===== Data records

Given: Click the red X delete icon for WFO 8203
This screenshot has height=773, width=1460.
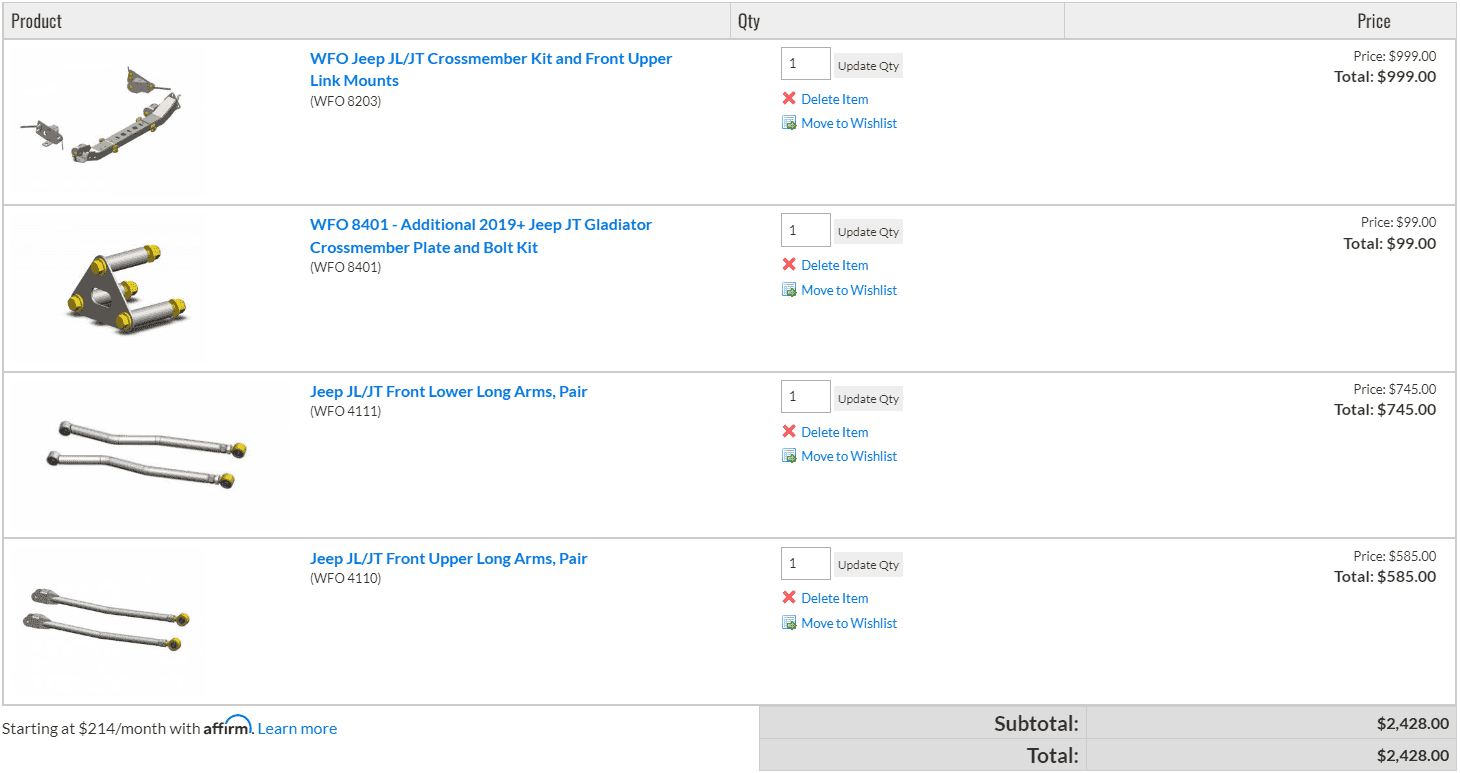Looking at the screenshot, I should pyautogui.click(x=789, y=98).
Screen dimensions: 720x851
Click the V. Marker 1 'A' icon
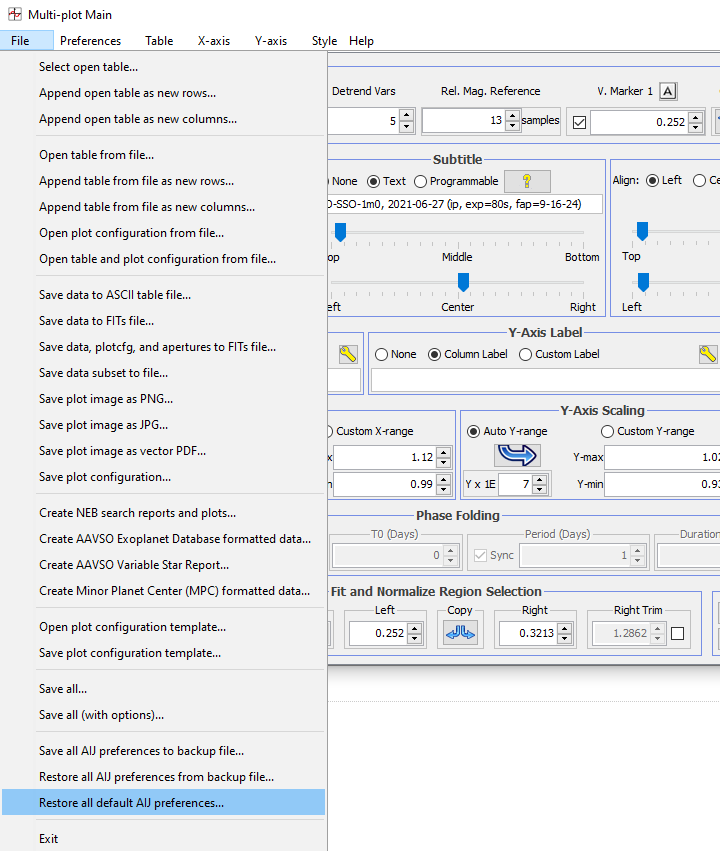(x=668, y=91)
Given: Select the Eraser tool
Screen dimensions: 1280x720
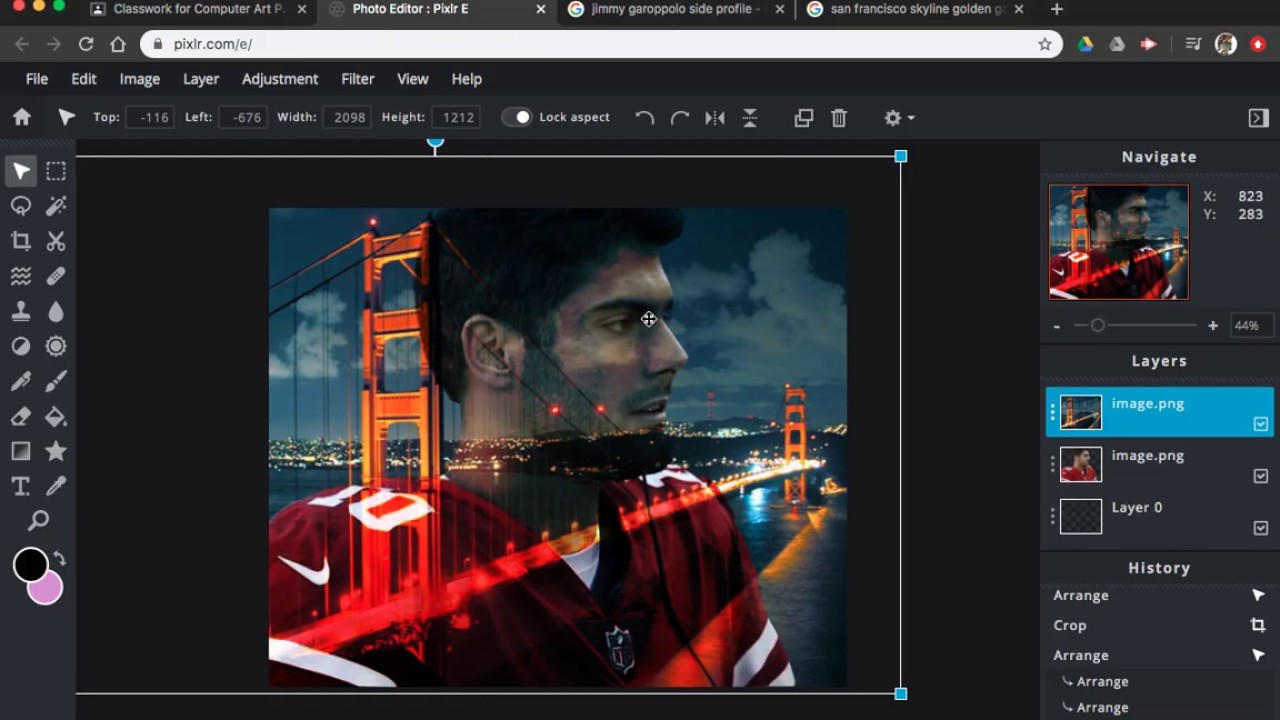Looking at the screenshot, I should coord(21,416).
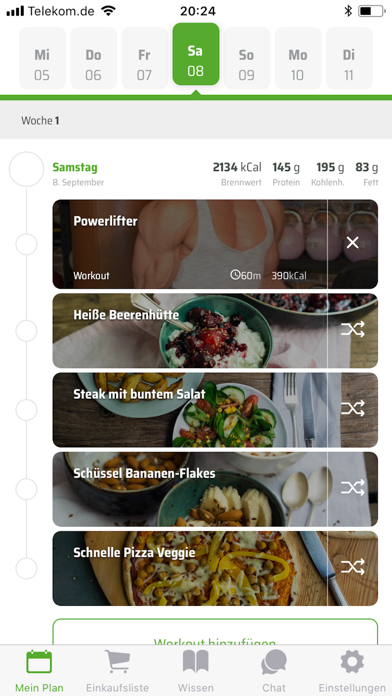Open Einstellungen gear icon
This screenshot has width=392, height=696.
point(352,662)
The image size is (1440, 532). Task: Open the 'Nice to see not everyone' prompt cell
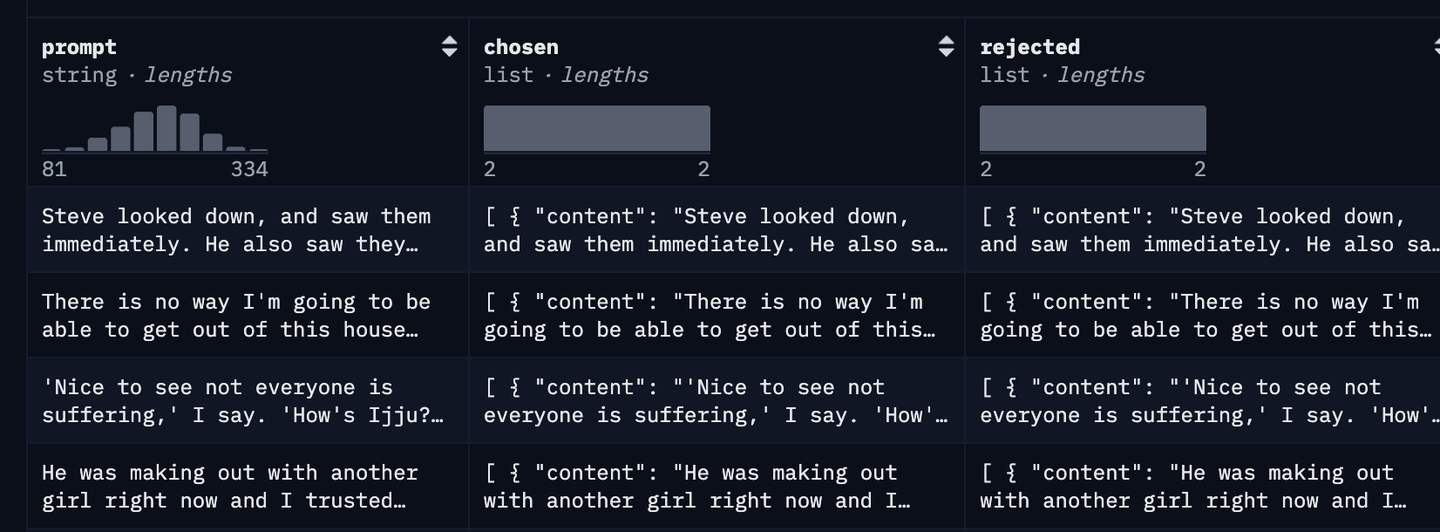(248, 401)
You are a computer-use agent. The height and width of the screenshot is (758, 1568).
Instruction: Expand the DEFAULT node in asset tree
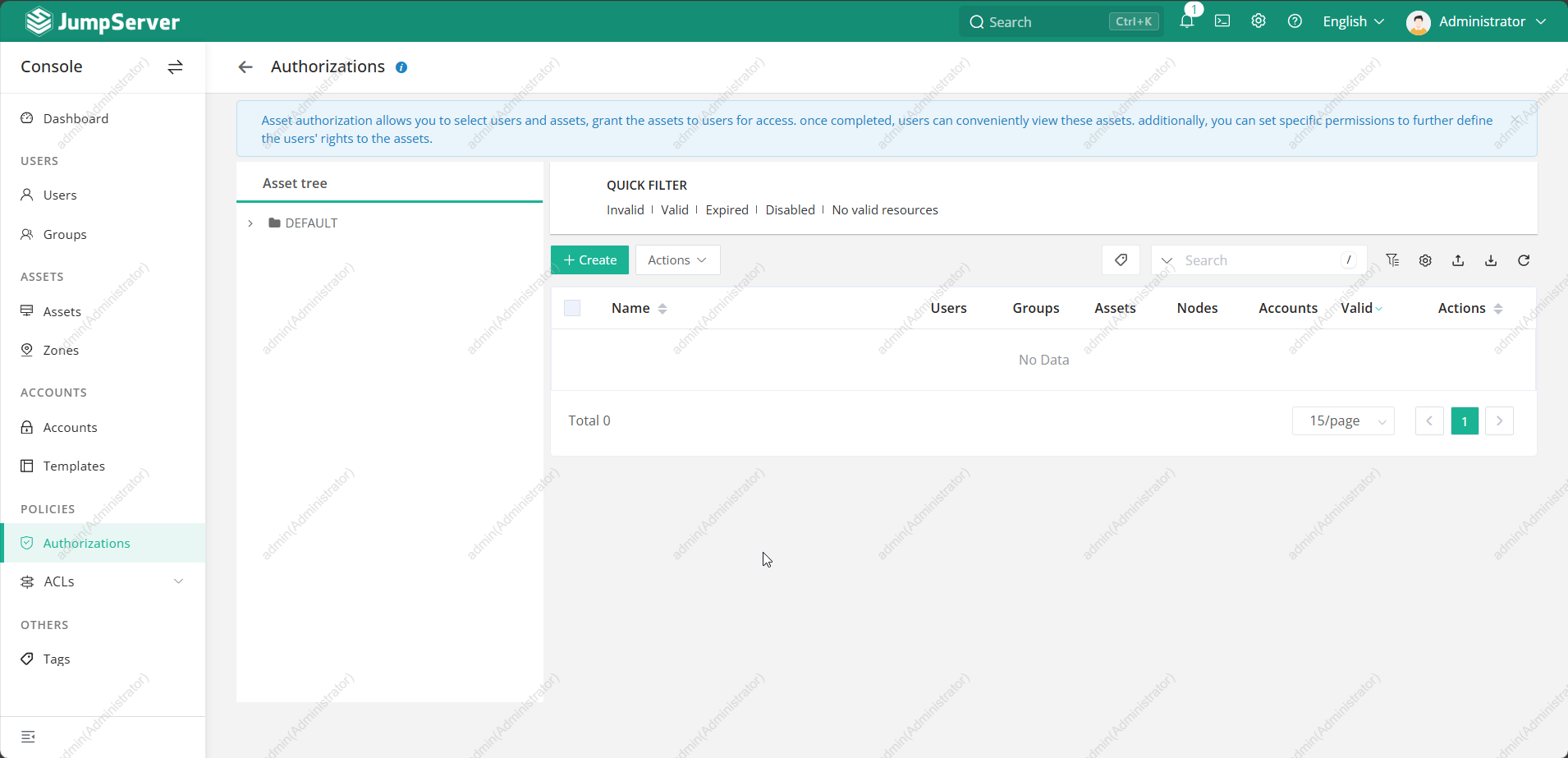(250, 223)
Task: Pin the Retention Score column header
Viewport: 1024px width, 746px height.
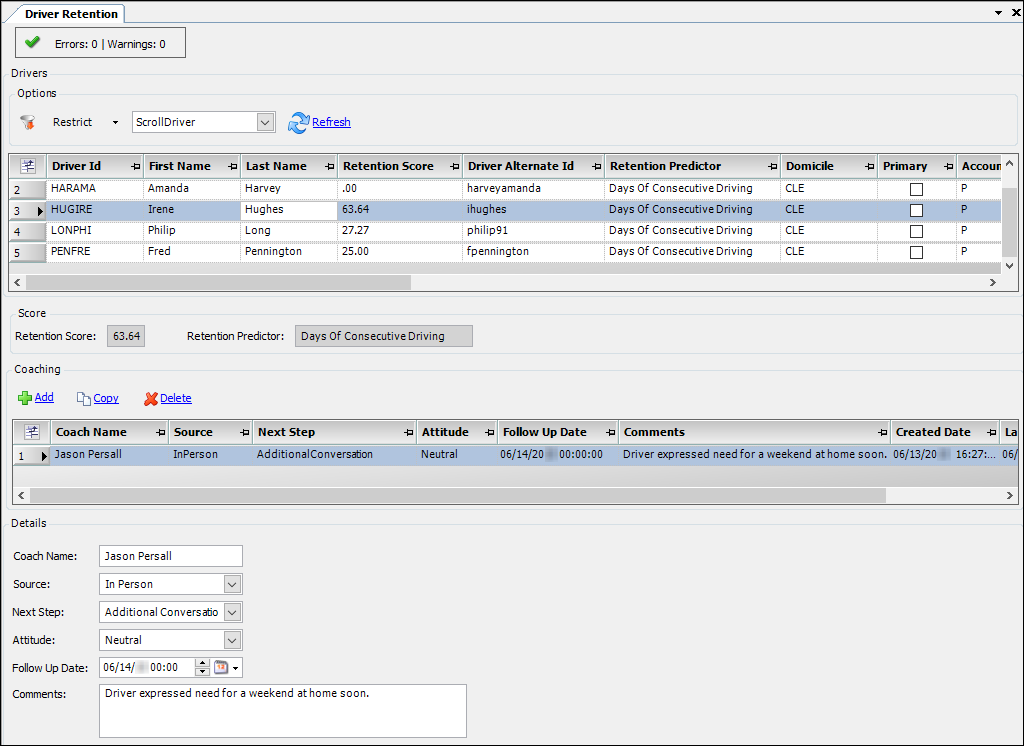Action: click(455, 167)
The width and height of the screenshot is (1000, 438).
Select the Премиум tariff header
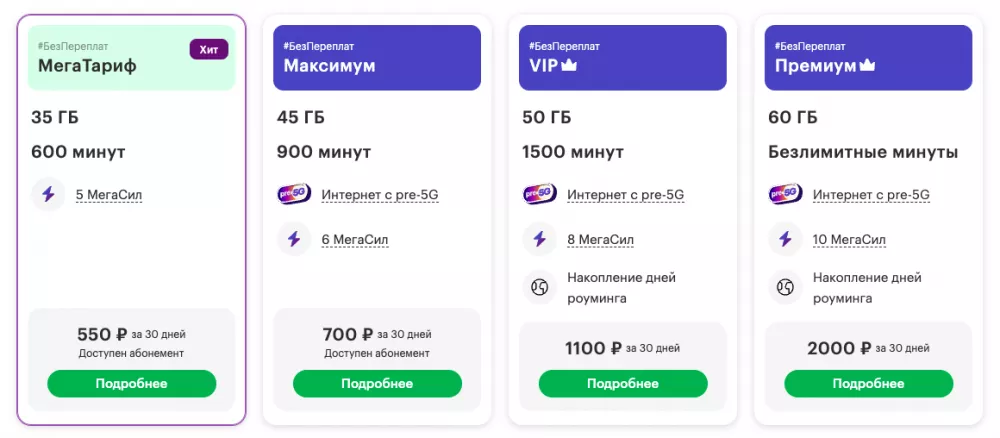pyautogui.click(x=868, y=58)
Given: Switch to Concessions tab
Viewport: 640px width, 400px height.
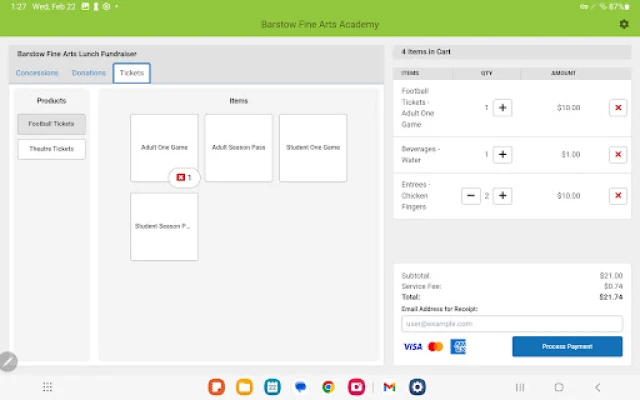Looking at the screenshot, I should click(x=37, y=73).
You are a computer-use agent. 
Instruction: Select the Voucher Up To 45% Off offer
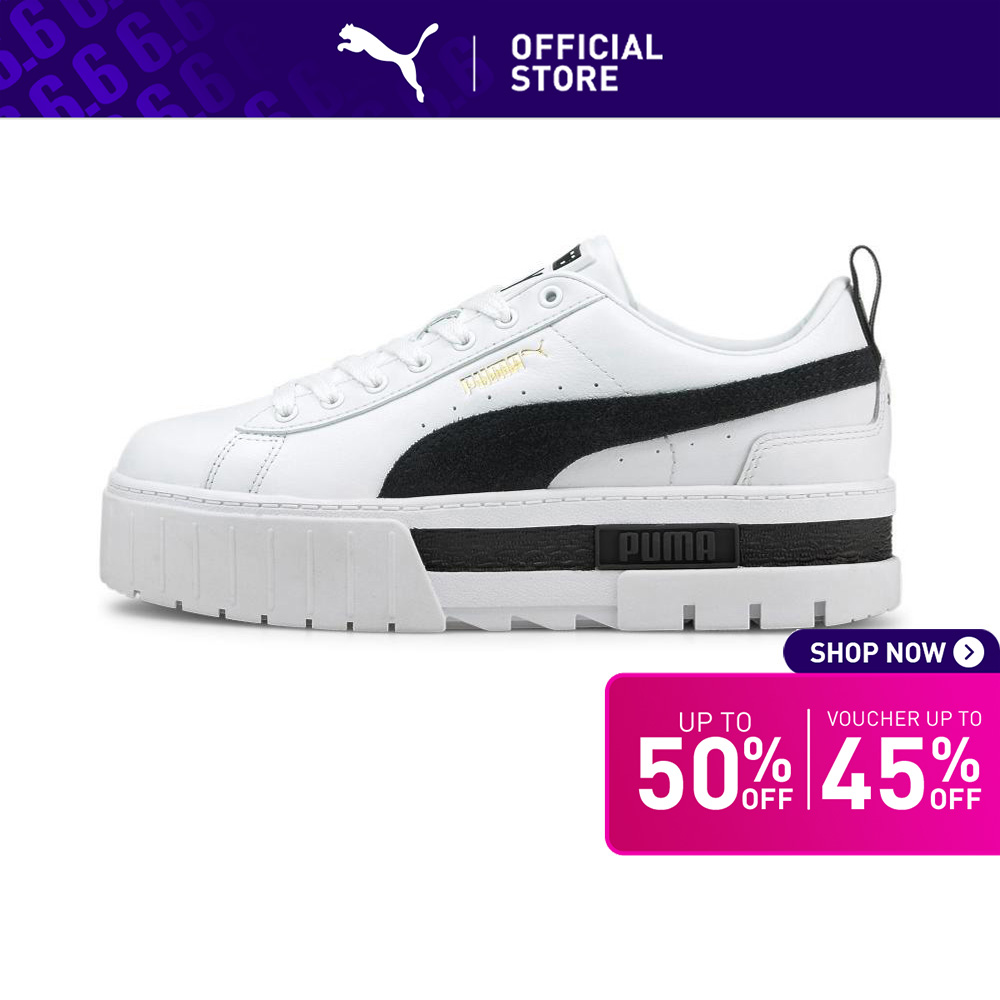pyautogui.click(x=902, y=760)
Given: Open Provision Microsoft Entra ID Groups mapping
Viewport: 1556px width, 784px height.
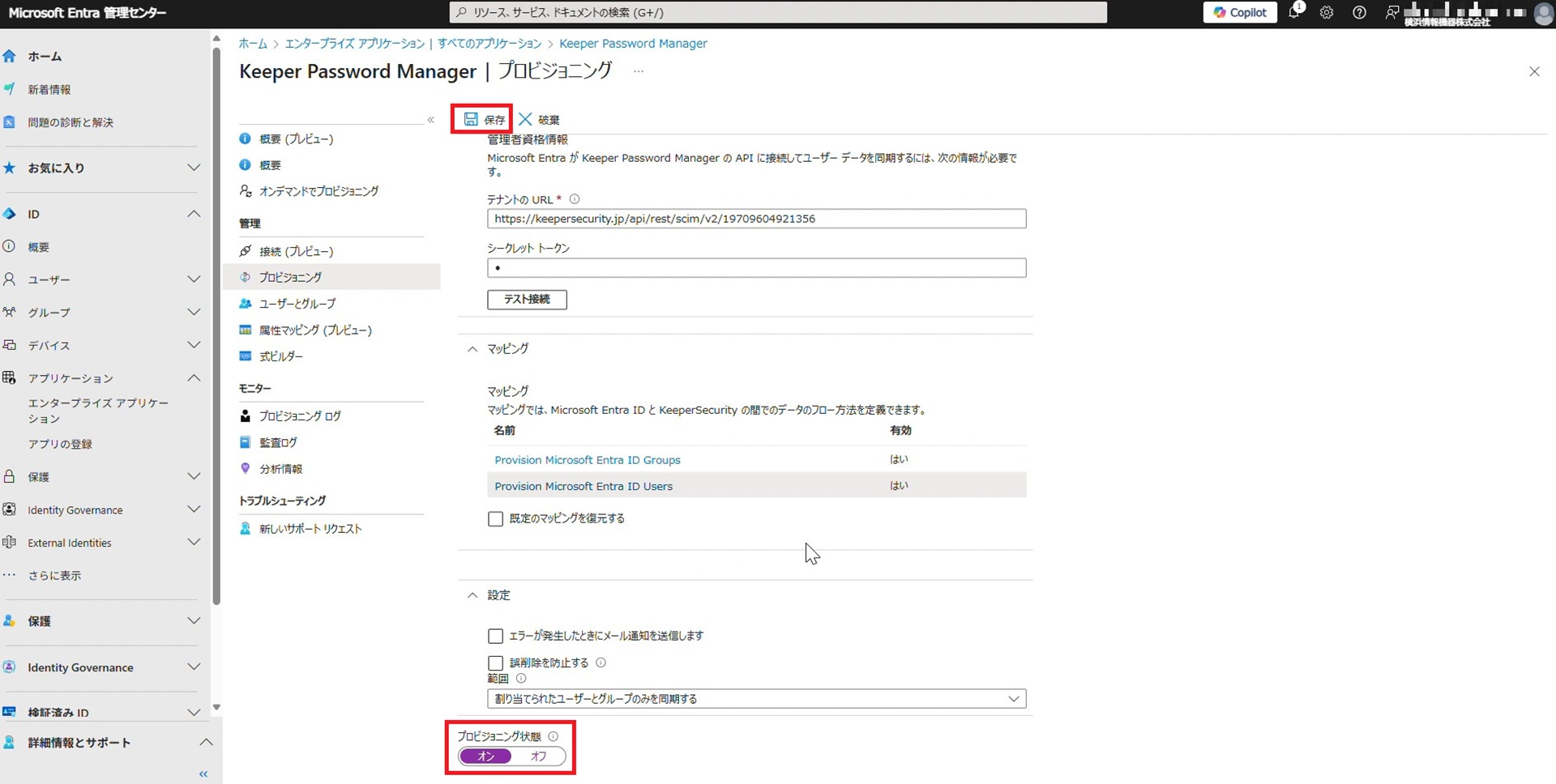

==========

**What needs to be done**
When you print the entries, keep every line exactly as it is and drop the pictures.

**Solution for this problem**
Given: Click the red X delete icon for WFO 8203
This screenshot has height=773, width=1460.
Looking at the screenshot, I should pyautogui.click(x=789, y=98).
Screen dimensions: 720x851
Click the V. Marker 1 'A' icon
(x=668, y=91)
Given: Select the Eraser tool
Screen dimensions: 1280x720
Looking at the screenshot, I should coord(21,416).
Open Einstellungen gear icon
This screenshot has width=392, height=696.
point(352,662)
The image size is (1440, 532). Task: Open the 'Nice to see not everyone' prompt cell
(248, 401)
You are a computer-use agent. The height and width of the screenshot is (758, 1568).
Instruction: Expand the DEFAULT node in asset tree
(250, 223)
Task: Pin the Retention Score column header
Viewport: 1024px width, 746px height.
Action: click(455, 167)
The width and height of the screenshot is (1000, 438).
Select the Премиум tariff header
pyautogui.click(x=868, y=58)
Given: Switch to Concessions tab
Viewport: 640px width, 400px height.
Looking at the screenshot, I should click(x=37, y=73).
You are a computer-use agent. 
Instruction: Select the Voucher Up To 45% Off offer
pyautogui.click(x=902, y=760)
Given: Open Provision Microsoft Entra ID Groups mapping
Viewport: 1556px width, 784px height.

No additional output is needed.